A. Bennani (Stagiaire)
Mardi 13 Juin 2017

Le mois sacré devient de plus en plus une période commerciale intensive. Les consommateurs, sous l’effet de la pression sociale et publicitaire, ont du mal à maintenir un comportement d’achat responsable. Pour beaucoup, le Ramadan a une triste saveur, tandis que la société de consommation paraît être frappée par la grâce divine.
Comme tous les ans, en cette même période ramadanesque, le ministère chargé des Affaires générales et de la Gouvernance rassure les citoyens quant à l’approvisionnement en denrées alimentaires, qui sera «au-dessus de la demande», et promet également des prix «raisonnables» avec un contrôle continu. Mais dès les premiers jours du mois sacré, les magasins affichent clairement leurs couleurs. A part les produits de première nécessité, les promesses «raisonnables» prennent la tangente, et les prix l’ascenseur. Les salaires, quant à eux, maintiennent leurs positions.

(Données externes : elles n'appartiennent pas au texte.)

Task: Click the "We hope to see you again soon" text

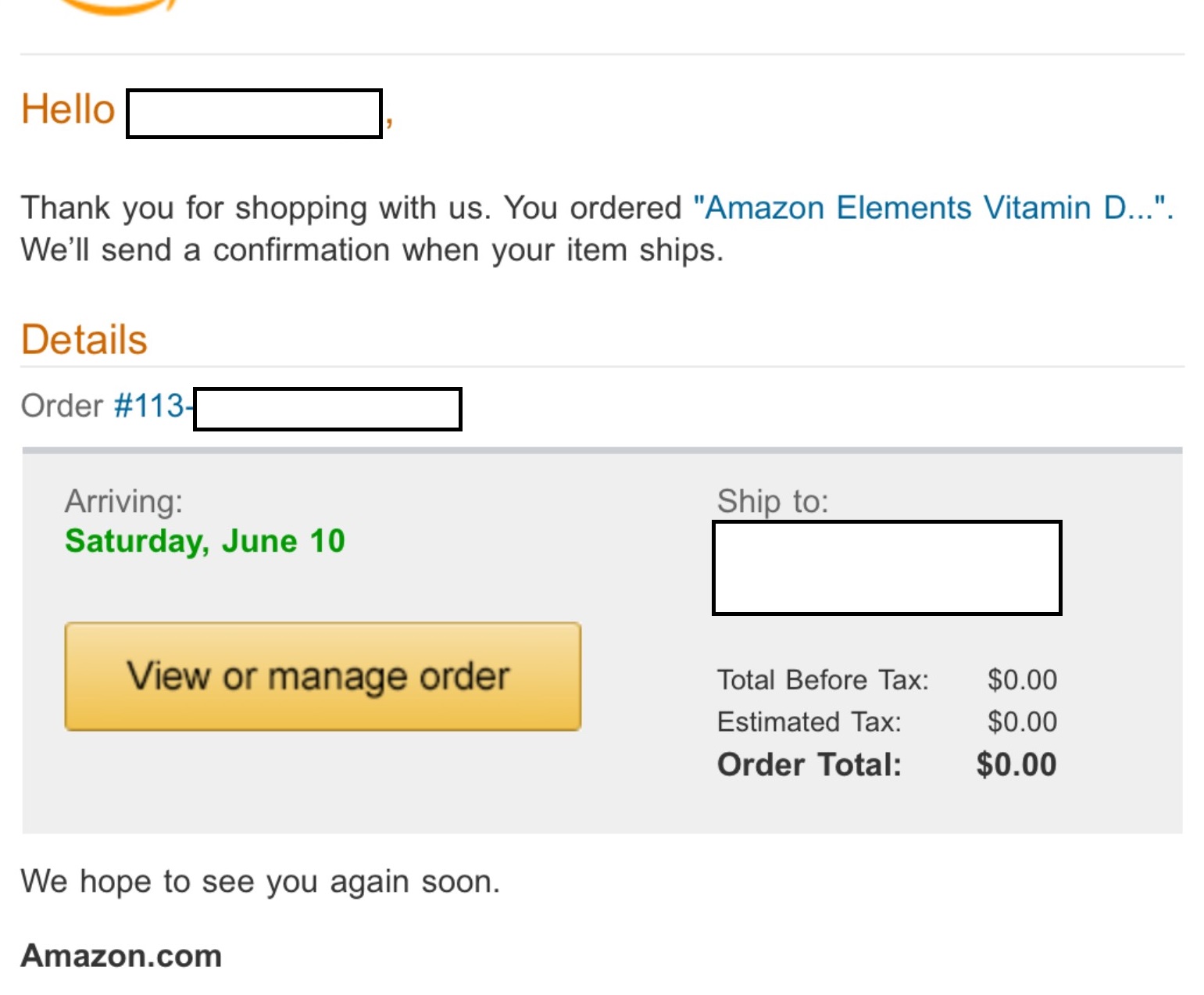Action: 260,882
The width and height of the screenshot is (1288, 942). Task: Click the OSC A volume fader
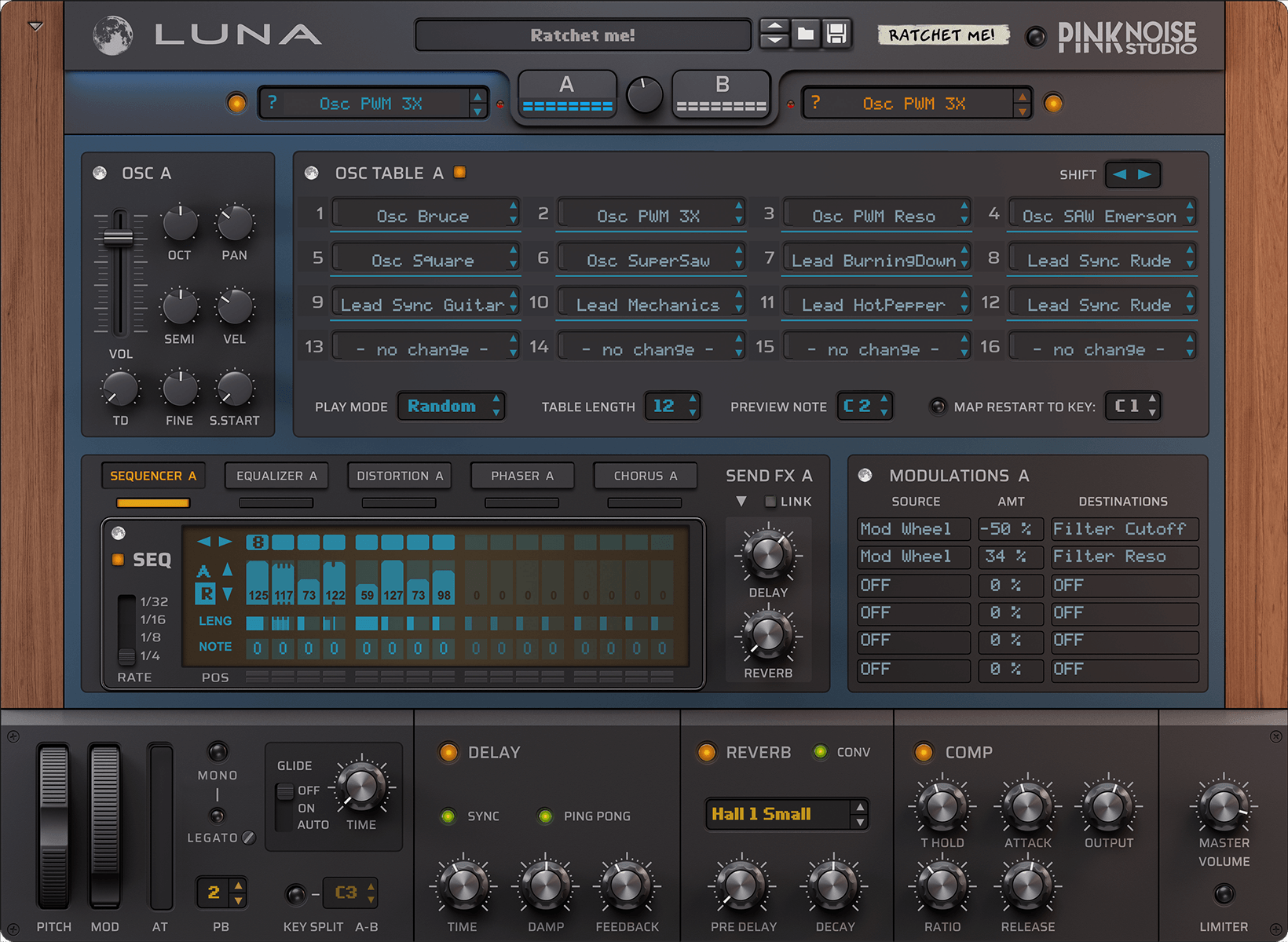click(x=119, y=238)
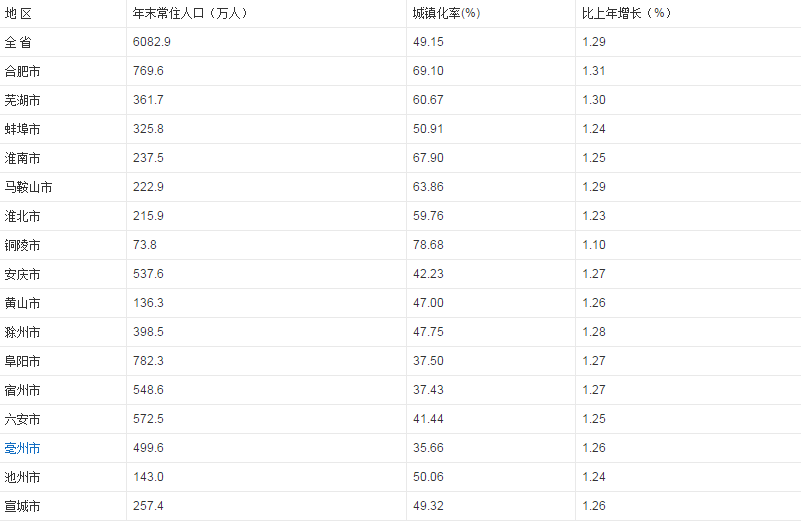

Il est 16H, nous sommes allés à la rencontre de quelques consommateurs. C’est le sixième jour du Ramadan, et faire ses courses pendant cette période coûte cher. Tel est le constat de bon nombre de personnes. Et pour cause, bien que les prix des produits de consommation courante soient restés stables, ceux des autres denrées qui viennent farcir le panier de la ménagère ne cessent de grimper au plus haut, car certains commerçants abusent.
C’est l’avis de ce couple sorti s’approvisionner pour la troisièmes fois depuis le début du Ramadan «Tout au long de l’année, on a une maîtrise stricte de notre budget, mais quand on a des enfants qui jeûnent pour la première fois, il nous est difficile de les priver; nous sommes affaiblis devant autant de choix, et les prix ne suivent aucune logique, surtout dans les magasins de quartier».
Dans le commerce actuel, les prix de tous les produits de base, considérés comme importants du point de vue social comme le sucre, le lait, les céréales, etc, sont fixés par le gouvernement. Concernant les autres produits dérivés de lait, viandes, poissons, boulangeries et autres, « les prix sont déterminés en fonction du pouvoir d’achat de la population tout en favorisant un prix suffisamment rémunérateur aux producteurs locaux». Mais aucune réglementation claire ne semble être suivie. Le «suffisamment» devient «excessif». Et bien que la loi impose au commerçant d’afficher les prix, plusieurs adoptent le principe du «prix variable», rien de compliqué, c’est  «le prix à la tête du client». Les agents de contrôle des prix ne pouvant être partout, ces spéculateurs persistent et signent et cette pratique discriminatoire prend ses aises au grand dam des citoyens.
Très souvent les finances ne suivent toujours pas, comme c’est le cas de Ali, père de quatre enfants, pour qui, faire des courses vire au cauchemar: « C’est simple, ce mois devient pour moi un enfer, je n’ai pas les moyens d’acheter tout ce que veulent mes enfants, d’ailleurs c’est le seul mois de l’année où je ne les emmène jamais faire des courses et c’est le seul mois où j’emprunte de l’argent pour la nourriture ». Quoi qu’on en dise, les gens à petits revenus vivent cette période dans un malaise certain. Cependant, le gouvernement met en place des mesures contre l’inflation, afin que les familles les plus pauvres se sentent le moins possible exclus du banquet.  Dans ce même esprit, l’opération «Ramadan 1438» mobilise 55 millions de dirhams au bénéfice de 473.900 ménages.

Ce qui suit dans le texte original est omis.